As a Google reference college, we were invited to present on the Google stand at the BETT Show in January. It was a great opportunity to share how we’re using Google for Education at Barton Peveril and show the impact it has had on digital learning. While at BETT we got to do lots of exploring and talked to various ed tech providers.
The following is a list of tools and other things we learned about and thought would be useful to share:
Workbench looks like a promising tool for student-centered learning. It contains a library of ready-made lessons and allows you to create your own. Workbench integrates with Google Classroom allowing you to easily post student-directed lessons to your classes with simple to follow instructions.
This is a Google app that is available on Android or Chromebooks that enables you to record data such as motion, light and sound into a students’ own science journal.
Acer, Asus, HP, and Lenovo all debuted new education focused Chromebooks at BETT this year. They all use the new Intel Gemini Lake processors so should perform well. Many of the new Chromebooks are 2-in-1 devices with a 360-degree hinge and stylus, so you can use the device as a tablet. For the first time in an education Chromebook, we’ll see a 3:2 (1366×912) screen, which will suit it being used in tablet mode. With so many new Chromebooks, we’ll need to do our research to find the best Chromebook for our students when we make our purchasing decisions later this year.
For all of our touch-screen Chromebooks, Squid offers high-quality digital handwriting. We tried it out and it feels much more like writing on paper. There is a limited free version available that allows you to take notes on a variety of paper types with various pens. The paid for version allows you to markup PDFs or images.

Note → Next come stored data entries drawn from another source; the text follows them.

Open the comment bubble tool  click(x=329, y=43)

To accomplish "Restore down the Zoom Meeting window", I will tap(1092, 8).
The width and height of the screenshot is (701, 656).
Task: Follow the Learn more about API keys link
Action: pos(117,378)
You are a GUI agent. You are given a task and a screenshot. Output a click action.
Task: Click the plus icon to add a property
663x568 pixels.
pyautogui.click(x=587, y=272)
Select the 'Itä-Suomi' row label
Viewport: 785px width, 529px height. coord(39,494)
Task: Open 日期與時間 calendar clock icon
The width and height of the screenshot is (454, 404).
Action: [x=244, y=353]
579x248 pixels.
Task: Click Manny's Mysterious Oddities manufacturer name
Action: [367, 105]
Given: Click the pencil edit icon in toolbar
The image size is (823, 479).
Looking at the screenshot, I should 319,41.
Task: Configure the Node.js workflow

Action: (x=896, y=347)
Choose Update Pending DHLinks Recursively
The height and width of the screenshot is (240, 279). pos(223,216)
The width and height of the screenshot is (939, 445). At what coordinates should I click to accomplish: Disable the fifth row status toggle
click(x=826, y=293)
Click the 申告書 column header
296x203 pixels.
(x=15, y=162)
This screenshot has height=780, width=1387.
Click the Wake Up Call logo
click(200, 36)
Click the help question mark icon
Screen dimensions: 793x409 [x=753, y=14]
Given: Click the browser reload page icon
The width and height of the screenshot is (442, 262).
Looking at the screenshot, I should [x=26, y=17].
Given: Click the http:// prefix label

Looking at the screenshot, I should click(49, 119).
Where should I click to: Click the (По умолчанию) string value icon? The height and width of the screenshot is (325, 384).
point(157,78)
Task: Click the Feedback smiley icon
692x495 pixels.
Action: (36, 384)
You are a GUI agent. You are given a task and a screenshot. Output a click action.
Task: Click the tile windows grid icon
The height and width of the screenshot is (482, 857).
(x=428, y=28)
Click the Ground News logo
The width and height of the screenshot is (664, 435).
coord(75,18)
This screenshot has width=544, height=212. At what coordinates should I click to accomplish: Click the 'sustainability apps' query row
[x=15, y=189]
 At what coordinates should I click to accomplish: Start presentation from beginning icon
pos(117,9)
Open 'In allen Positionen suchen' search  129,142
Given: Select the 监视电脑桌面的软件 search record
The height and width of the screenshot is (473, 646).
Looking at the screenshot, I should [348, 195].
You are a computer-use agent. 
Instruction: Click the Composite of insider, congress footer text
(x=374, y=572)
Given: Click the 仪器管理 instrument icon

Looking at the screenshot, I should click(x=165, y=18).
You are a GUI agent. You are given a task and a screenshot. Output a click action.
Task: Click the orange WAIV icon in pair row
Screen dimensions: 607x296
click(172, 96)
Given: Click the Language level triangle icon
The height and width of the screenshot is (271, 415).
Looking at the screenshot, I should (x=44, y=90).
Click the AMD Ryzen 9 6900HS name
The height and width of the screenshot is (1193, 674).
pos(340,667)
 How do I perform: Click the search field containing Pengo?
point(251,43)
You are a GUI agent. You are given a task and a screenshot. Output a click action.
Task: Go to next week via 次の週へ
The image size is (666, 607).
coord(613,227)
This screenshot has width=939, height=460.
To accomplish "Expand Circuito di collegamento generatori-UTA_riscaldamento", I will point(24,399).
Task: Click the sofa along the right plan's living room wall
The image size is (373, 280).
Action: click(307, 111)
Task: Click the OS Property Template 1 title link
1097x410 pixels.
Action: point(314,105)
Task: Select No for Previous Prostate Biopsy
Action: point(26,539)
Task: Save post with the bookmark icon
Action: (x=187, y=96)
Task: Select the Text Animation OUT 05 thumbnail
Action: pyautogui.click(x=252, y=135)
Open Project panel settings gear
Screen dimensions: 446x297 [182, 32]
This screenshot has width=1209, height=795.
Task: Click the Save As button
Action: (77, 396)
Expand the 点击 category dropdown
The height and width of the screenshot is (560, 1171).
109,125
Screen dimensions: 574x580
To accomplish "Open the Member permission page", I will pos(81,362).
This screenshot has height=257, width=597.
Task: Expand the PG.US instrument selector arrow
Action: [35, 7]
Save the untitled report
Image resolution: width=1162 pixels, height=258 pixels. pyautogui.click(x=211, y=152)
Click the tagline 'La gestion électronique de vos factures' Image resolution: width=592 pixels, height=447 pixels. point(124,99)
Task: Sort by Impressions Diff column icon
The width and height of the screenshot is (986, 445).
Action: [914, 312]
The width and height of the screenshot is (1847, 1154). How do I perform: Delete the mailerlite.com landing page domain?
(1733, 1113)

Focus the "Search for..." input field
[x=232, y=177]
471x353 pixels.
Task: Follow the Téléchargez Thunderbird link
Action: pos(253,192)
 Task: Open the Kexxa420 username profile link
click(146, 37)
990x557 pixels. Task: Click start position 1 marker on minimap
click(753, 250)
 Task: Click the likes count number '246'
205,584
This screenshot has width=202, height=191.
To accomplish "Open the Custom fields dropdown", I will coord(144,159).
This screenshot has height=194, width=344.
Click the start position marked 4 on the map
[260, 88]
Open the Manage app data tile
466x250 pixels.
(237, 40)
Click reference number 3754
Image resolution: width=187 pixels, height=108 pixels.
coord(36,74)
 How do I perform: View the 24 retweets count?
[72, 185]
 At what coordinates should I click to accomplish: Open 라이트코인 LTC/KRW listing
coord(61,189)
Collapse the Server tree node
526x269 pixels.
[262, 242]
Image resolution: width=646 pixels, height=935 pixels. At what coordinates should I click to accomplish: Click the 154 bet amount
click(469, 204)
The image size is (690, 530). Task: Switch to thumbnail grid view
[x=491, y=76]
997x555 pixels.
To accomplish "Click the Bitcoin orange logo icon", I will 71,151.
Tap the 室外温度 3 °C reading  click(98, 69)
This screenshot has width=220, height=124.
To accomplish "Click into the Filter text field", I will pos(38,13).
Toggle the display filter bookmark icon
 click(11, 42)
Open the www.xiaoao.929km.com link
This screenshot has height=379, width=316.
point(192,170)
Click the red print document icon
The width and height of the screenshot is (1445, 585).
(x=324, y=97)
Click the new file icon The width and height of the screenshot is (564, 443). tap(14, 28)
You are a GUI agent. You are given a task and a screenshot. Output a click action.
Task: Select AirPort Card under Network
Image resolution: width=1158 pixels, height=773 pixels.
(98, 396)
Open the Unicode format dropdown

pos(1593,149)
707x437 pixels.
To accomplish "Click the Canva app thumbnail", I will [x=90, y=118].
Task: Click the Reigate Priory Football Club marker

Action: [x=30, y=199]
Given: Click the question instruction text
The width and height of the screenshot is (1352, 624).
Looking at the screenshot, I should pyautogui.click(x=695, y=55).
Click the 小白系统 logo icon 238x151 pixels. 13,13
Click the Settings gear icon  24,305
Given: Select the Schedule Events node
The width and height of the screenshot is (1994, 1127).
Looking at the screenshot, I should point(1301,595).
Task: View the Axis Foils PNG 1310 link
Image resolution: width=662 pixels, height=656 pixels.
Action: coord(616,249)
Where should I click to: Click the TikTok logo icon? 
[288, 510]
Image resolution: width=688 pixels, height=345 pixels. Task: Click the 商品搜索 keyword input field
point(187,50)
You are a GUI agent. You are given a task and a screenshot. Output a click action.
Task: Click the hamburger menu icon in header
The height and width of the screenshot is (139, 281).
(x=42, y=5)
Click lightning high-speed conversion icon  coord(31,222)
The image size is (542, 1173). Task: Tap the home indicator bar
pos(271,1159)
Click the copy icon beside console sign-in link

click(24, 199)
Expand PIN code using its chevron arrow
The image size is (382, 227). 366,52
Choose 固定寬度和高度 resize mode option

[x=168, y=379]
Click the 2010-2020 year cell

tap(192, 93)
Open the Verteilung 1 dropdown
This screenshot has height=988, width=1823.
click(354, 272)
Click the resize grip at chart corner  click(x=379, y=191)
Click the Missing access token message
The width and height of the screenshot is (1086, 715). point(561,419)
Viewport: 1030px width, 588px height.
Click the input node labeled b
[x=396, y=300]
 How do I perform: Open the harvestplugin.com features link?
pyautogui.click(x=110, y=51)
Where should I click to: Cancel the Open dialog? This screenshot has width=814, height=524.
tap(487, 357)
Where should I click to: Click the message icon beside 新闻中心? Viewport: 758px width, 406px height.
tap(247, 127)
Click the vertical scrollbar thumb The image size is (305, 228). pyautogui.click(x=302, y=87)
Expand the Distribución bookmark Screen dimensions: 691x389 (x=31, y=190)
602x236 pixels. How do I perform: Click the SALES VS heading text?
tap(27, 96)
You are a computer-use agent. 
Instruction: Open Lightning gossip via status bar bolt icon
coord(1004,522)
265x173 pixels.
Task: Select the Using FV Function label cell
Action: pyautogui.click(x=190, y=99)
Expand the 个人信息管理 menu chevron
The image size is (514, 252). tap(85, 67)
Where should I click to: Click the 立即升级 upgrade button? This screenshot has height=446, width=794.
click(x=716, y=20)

Google were providing live demos of its Jamboard at BETT. The Jamboard, which costs just under £4,000, is a digital upgrade to a traditional whiteboard, providing new ways for real-time collaboration. The good news is that Jamboard is also available as a free app on Chromebooks. You can try out the online version of Jamboard by visiting – https://jamboard.google.com/
Adobe were promoting Spark, which is a web app you can use to create graphics, web pages, and videos in minutes. Adobe Spark is something we’ve already started using here. If you’d like to try Spark, go to spark.adobe.com and sign in using your college email address and password. If you’ve already signed into Google G Suite you shouldn’t have to login again.